NO PAPEL, E FORA DELE

Na procura por algum diferencial nas artes que costumo fazer, resolvi colocar o material de trabalho como protagonista desta peça.

A ideia é usar a frase que deixei esquecida no caderno e associar ela a alguma coisa. Mas associar a quê?

A o que torna as artes no papel possíveis: lápis e canetas (esses dois lápis grafite pretos foram comprados no sábado e ainda não os usei).

O que é que a gente faz?

Lembrando que ontem postei imagens de dois lápis que tenho que já não poderão mais serem usados por já terem encolhido demais. Tudo depois de meses de serviços prestados. Agora ficarão como lembranças de quem sempre fez parte de vários trabalhos comigo.

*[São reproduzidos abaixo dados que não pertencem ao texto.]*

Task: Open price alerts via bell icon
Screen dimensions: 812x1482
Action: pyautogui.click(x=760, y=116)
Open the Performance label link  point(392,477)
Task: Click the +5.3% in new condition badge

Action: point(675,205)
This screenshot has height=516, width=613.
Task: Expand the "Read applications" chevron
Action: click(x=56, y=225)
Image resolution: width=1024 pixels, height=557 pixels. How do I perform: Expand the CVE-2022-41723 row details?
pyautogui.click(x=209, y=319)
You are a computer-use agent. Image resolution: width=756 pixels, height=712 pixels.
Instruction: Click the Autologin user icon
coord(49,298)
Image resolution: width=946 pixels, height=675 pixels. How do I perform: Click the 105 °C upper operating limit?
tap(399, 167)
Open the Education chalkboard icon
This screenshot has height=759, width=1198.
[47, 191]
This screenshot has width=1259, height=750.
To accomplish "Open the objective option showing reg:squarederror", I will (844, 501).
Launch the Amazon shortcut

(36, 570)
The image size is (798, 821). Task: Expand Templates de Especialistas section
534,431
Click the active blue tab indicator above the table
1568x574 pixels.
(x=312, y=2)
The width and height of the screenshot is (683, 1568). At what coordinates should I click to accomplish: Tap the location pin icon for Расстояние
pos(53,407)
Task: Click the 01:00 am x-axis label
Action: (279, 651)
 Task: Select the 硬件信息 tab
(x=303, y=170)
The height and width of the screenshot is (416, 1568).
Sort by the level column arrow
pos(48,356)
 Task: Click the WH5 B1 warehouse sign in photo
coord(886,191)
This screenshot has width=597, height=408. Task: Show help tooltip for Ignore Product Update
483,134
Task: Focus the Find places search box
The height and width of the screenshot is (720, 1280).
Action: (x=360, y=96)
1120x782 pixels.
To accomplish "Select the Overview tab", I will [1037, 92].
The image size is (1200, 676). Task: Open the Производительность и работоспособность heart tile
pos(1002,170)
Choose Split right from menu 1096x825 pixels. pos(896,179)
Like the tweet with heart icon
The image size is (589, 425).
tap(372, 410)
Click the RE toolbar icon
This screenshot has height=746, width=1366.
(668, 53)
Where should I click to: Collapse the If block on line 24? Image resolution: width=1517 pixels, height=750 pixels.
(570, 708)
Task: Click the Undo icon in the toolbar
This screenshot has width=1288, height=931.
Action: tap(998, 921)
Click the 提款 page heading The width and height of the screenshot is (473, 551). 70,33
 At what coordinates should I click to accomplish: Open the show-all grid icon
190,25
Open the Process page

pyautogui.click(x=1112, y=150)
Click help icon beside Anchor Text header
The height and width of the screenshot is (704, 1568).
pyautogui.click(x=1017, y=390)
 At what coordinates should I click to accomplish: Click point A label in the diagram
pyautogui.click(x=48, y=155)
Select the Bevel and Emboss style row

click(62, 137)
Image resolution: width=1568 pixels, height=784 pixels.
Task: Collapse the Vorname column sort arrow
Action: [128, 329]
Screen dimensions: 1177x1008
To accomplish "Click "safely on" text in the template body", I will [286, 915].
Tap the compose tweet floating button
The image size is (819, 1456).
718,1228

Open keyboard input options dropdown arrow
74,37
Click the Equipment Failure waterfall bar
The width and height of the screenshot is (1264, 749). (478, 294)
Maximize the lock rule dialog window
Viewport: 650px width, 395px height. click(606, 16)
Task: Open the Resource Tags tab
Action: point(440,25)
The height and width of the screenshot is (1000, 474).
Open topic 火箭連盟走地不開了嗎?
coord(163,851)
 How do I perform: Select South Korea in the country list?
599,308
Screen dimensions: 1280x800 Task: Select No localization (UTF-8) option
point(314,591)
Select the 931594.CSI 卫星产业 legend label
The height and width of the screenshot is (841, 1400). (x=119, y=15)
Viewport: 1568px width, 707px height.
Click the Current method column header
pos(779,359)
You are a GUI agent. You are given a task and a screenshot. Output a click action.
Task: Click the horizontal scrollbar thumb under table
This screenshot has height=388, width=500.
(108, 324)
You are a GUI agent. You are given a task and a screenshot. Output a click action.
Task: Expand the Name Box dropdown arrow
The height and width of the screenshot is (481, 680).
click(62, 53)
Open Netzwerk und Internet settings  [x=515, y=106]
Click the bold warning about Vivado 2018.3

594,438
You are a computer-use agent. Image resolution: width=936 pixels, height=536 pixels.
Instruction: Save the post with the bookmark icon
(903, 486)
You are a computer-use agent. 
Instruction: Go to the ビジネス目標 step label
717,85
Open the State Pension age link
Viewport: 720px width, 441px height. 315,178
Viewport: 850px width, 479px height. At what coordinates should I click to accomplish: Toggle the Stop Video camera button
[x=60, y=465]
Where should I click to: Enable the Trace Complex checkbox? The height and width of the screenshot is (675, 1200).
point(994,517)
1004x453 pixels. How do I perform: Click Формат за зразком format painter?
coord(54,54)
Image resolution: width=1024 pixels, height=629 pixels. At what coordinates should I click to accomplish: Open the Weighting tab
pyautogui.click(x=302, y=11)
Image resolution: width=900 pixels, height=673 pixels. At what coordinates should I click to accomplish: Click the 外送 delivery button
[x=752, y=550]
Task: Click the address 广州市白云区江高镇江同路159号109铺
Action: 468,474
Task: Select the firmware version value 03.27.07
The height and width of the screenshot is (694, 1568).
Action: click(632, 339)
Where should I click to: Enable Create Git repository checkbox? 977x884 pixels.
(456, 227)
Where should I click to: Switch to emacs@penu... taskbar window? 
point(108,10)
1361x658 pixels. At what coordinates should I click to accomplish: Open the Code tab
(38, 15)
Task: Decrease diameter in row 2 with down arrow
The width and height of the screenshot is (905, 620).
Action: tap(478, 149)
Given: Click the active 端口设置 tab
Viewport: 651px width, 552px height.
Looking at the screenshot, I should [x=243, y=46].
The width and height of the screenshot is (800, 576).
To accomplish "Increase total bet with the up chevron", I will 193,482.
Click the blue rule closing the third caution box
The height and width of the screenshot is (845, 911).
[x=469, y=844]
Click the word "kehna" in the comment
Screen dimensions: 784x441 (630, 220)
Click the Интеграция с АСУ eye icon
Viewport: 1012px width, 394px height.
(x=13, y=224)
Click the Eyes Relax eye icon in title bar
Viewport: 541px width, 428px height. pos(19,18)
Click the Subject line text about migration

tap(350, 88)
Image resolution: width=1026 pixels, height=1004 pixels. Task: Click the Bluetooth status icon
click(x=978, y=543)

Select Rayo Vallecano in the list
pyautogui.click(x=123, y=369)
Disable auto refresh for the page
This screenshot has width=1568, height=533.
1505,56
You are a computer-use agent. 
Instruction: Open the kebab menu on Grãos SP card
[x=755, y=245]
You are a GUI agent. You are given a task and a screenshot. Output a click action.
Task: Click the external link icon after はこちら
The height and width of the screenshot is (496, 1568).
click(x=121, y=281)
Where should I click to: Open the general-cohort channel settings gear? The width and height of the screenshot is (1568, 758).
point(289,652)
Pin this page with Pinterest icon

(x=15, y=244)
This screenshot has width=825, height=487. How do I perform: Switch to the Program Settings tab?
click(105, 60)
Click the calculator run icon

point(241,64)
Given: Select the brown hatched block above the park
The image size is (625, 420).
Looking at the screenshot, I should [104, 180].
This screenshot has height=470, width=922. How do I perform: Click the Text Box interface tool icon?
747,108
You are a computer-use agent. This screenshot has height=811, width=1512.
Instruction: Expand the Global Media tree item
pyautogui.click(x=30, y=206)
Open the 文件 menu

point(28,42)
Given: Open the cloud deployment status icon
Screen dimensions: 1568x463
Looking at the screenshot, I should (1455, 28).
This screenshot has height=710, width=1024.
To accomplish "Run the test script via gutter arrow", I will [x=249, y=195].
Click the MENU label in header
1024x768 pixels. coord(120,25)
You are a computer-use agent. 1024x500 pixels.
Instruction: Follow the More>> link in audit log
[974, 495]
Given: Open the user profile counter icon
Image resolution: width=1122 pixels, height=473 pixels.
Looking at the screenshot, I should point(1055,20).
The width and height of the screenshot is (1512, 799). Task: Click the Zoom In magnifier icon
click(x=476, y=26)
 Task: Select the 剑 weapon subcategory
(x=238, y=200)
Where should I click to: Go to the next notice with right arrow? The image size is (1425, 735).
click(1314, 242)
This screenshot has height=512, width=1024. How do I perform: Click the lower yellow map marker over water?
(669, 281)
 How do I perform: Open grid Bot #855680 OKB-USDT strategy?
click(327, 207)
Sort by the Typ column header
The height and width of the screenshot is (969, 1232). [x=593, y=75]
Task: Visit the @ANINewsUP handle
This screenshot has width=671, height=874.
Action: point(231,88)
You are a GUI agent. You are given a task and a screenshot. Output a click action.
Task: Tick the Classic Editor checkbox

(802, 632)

Outro elemento que aparece nessa foto acima é o caderno amarelo (ou melhor, o segundo caderno amarelo). O primeiro está arquivado comigo e contém nele várias diretrizes de trabalhos que fiz. Entre eles um texto-manifesto que praticamente decretou a criação da Companhia Ideias em novembro de 2011. No mesmo caderno ainda tenho anotações de diretrizes que ainda tinha em 2010 para adotar o endereço próprio do blog, que foi cumprido tal qual estava escrito.

São coisas que vou mostrar mais adiante.